A 'lost' novel by Vladimir Jabotinsky has just been translated into English. Jabotinsky was in many ways a modern Jewish prophet, who spent the pre-Holocaus years traveling throughout Europe urging Jews to leave while there was still time. He was opposed on religious grounds by the gedolim (Orthodox Jewish rabbinical leaders), who for the most part commanded Jews to remain in Europe.

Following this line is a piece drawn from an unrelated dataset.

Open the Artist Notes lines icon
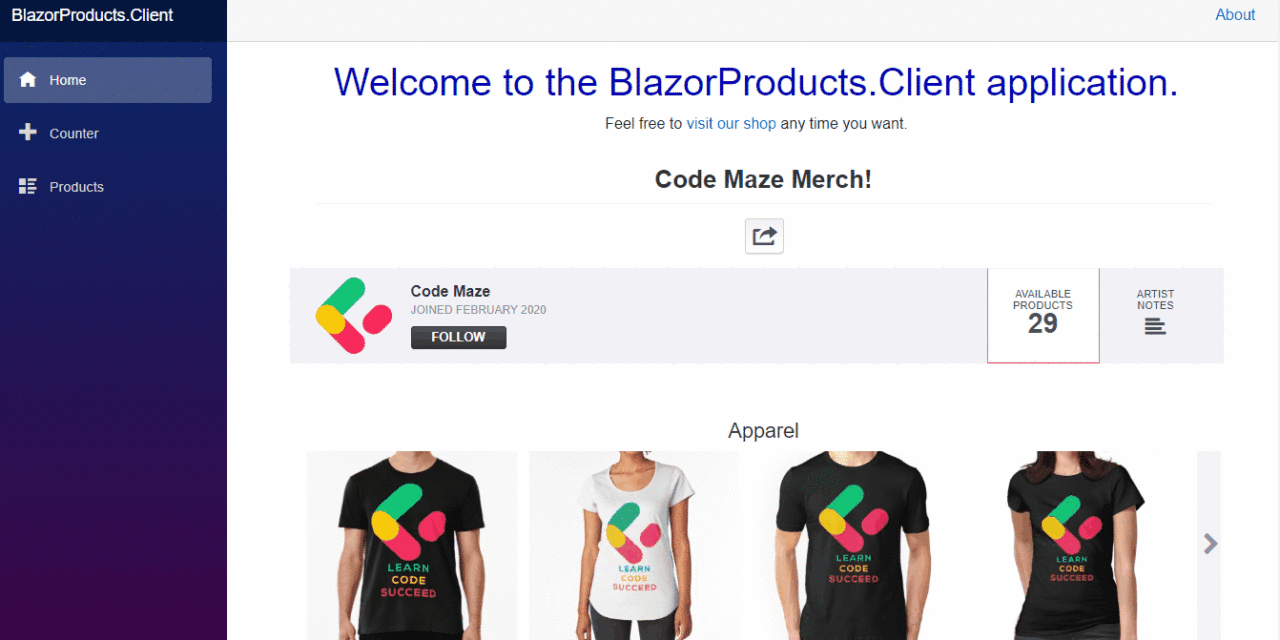 click(1155, 326)
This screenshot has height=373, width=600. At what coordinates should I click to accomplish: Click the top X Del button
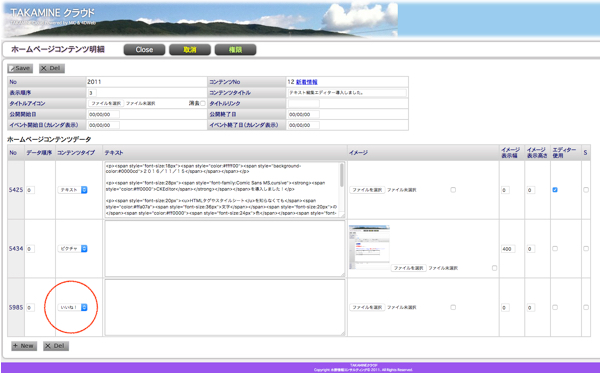pyautogui.click(x=52, y=68)
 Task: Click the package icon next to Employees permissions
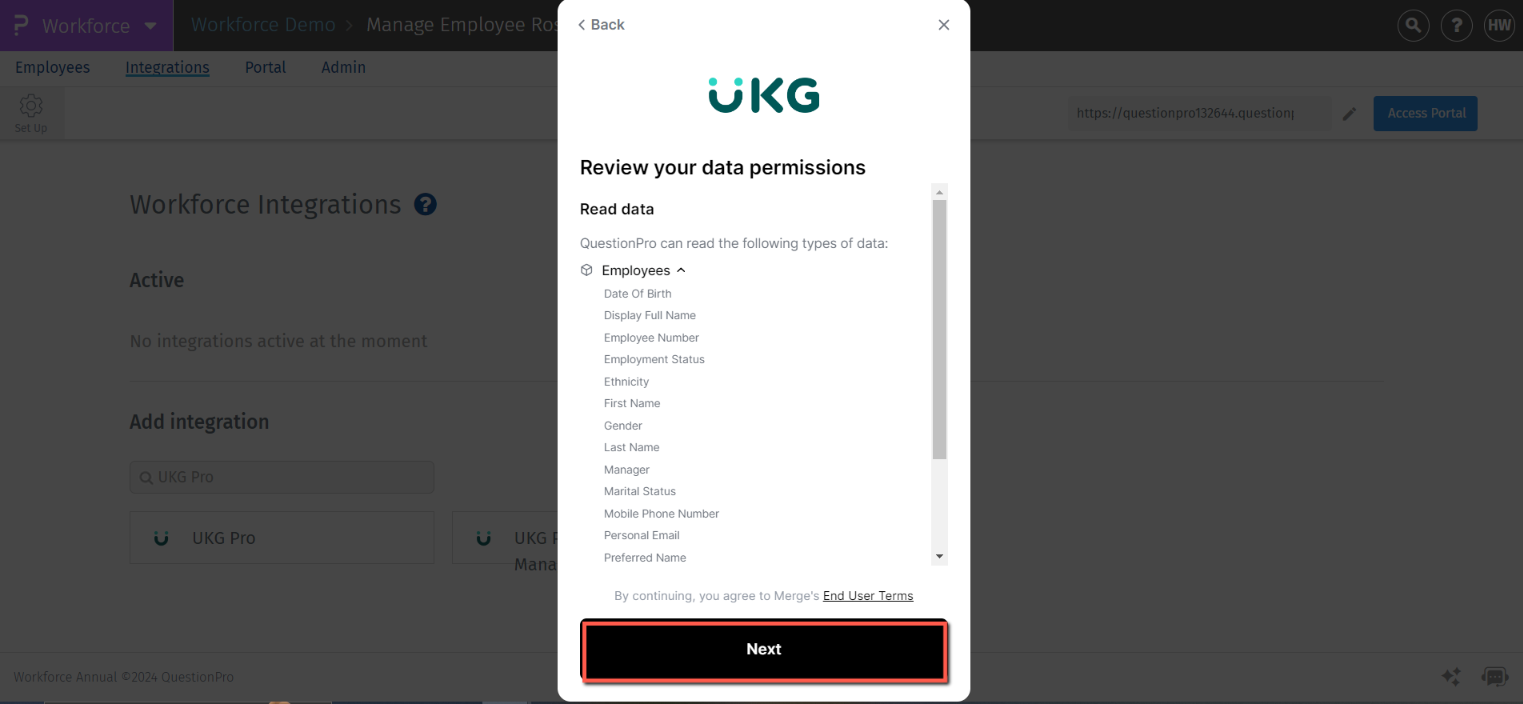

Often thought of as right-wing idealogue, Jabotinsky was far more nuanced a character than that.
As Sandee Brawarsky of the New York Jewish Week reports:
A passing reference in Ruth Wisse’s “The Modern Jewish Canon” led to the rediscovery and translation of a remarkable novel by Vladimir Jabotinsky. “The Five” — written in 1935 and published a year later in Paris as “Pyatero” — has been reissued in its first-ever English edition, translated from the Russian by Middlebury College professor Michael Katz and published by Cornell University Press.
“The Five” is a novel set in turn-of-the century Odessa, unfolding the story of a colorful upper-middle-class Jewish family and its path of assimilation. An autobiographical tale, it’s also a romantic portrait of the cosmopolitan city Jabotinsky loved and a life that is no more.…
A master of multitasking, Jabotinsky studied law, served as a foreign correspondent for Odessa newspapers, campaigned for Zionism across Europe, helped found the Jewish Legion during World War I as well as the Haganah, Irgun and the militant youth movement Betar and also wrote a fragmentary autobiography in Russian, Yiddish and then Hebrew, “The Story of My Life.” But, according to Katz, “The Five” provides “a glimpse of his own life that is more honest (less ideological) than his autobiographical writings where he was trying to explain his own path to Zionism.” …
Jabotinsky was prolific. He translated Edgar Allen Poe’s “The Raven” into Hebrew, as well as 10 cantos of Dante’s “Inferno,” and he also translated Chaim Nachman Bialik’s “Songs and Poems” into Russian. He wrote several plays, some staged in Odessa, and through the 1920s and 1930s he published articles in the Yiddish press in Warsaw and also in the New York Jewish Morning Journal. His novel “Samson the Nazarite” is laced with his philosophy of Jewish history. Historian and sociologist Jerome Chanes points out that Jabotinsky even gets a writing credit in the 1949 Cecil B. DeMille film, “Samson and Delilah.”